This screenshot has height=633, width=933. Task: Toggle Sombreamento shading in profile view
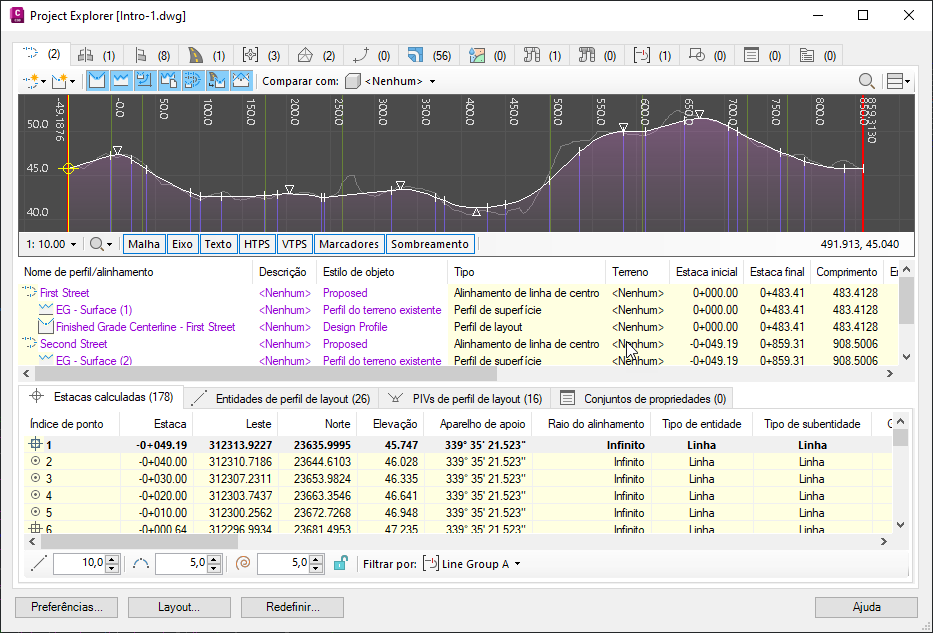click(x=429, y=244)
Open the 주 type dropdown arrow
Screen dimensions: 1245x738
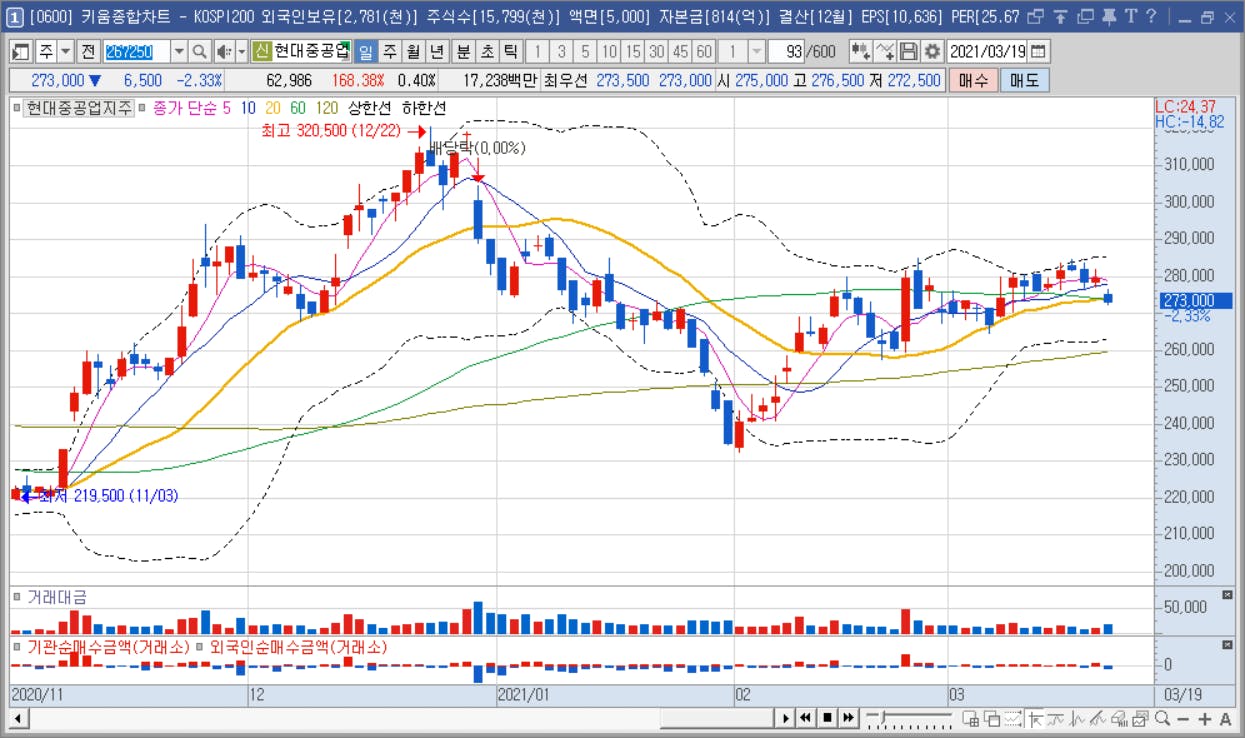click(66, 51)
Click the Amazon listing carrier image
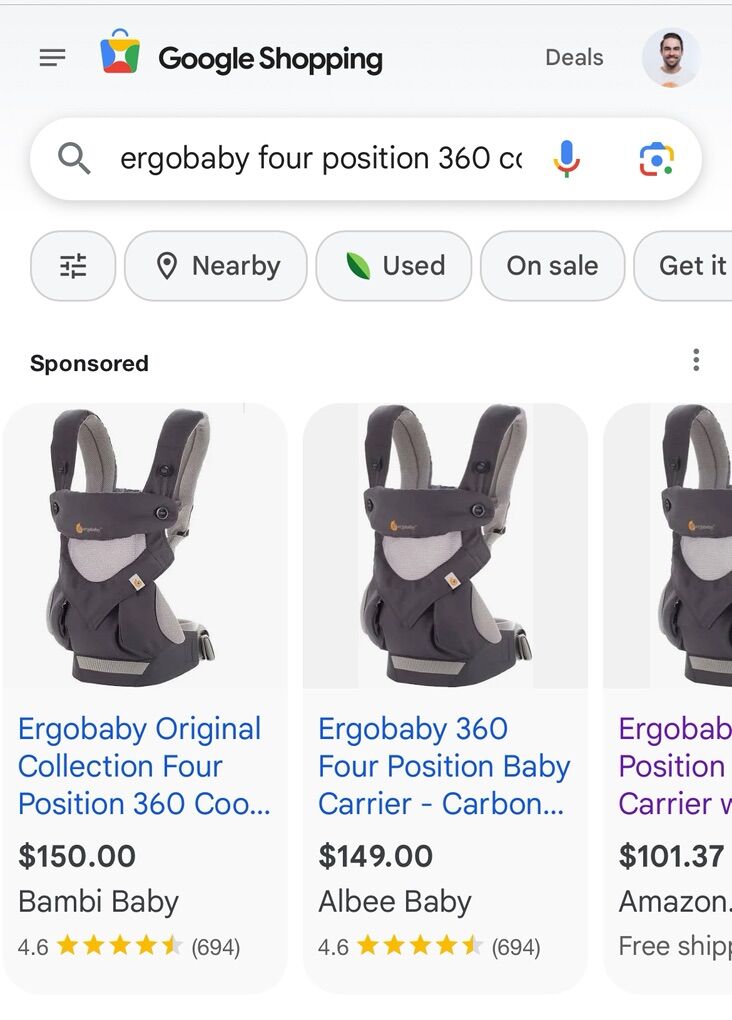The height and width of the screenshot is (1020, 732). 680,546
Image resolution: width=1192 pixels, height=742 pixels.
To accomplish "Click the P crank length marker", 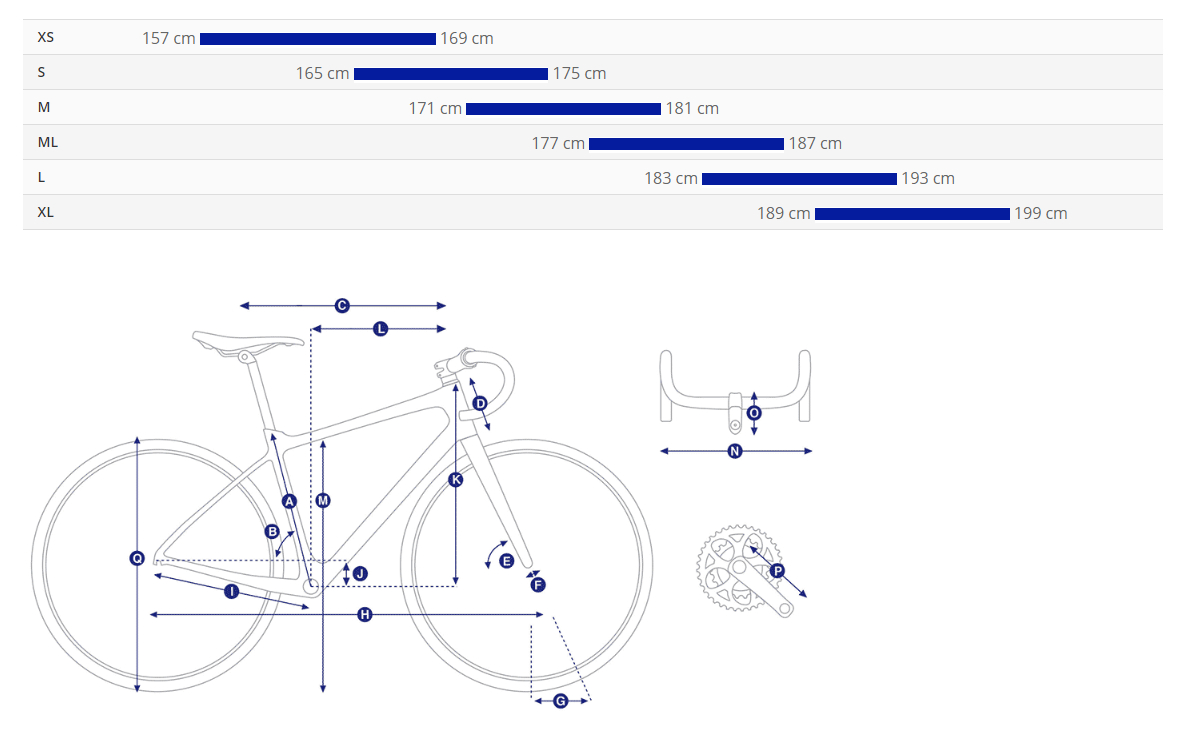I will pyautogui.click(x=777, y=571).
------
#### [WHAT THE TASK ASKS]
Please output the items, from their first line through the line holding "The height and", inclusive, as a Markdown table with the columns Row and Item line. Skip blank lines and leave the pictures out.

#### [SOLUTION FOR THIS PROBLEM]
| Row | Item line |
|---|---|
| 1 | This screenshot has height=633, width=933. Task: Toggle Sombreamento shading in profile view |
| 2 | click(x=429, y=244) |
| 3 | Open the 주 type dropdown arrow |
| 4 | Screen dimensions: 1245x738 |
| 5 | click(66, 51) |
| 6 | Click the Amazon listing carrier image |
| 7 | The height and width of the screenshot is (1020, 732). 680,546 |